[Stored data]
↓↓↓

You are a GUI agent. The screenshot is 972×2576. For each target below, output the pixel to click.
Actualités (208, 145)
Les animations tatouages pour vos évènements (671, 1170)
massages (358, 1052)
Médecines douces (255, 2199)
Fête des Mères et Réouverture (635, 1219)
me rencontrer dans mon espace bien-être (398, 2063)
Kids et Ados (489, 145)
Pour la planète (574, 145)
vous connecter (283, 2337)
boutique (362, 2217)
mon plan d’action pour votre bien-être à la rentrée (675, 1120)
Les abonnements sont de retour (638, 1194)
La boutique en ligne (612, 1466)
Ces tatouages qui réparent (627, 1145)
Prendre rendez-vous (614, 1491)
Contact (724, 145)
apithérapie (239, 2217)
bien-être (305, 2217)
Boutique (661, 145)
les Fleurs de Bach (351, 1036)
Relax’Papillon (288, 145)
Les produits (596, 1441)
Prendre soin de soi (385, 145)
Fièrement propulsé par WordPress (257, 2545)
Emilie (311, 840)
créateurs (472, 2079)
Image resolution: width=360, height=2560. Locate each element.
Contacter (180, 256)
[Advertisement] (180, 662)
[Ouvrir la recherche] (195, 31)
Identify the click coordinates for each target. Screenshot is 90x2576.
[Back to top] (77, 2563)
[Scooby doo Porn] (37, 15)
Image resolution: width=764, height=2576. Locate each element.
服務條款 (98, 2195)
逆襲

↑↑↑

◆ WHAT YOU HAVE TO DO: Return a word-for-word copy of the lines above from the one holding "me rencontrer dans" through the one holding "apithérapie (239, 2217)", with both of them included and nothing besides.

◆ RESPONSE AREA:
me rencontrer dans mon espace bien-être (398, 2063)
Kids et Ados (489, 145)
Pour la planète (574, 145)
vous connecter (283, 2337)
boutique (362, 2217)
mon plan d’action pour votre bien-être à la rentrée (675, 1120)
Les abonnements sont de retour (638, 1194)
La boutique en ligne (612, 1466)
Ces tatouages qui réparent (627, 1145)
Prendre rendez-vous (614, 1491)
Contact (724, 145)
apithérapie (239, 2217)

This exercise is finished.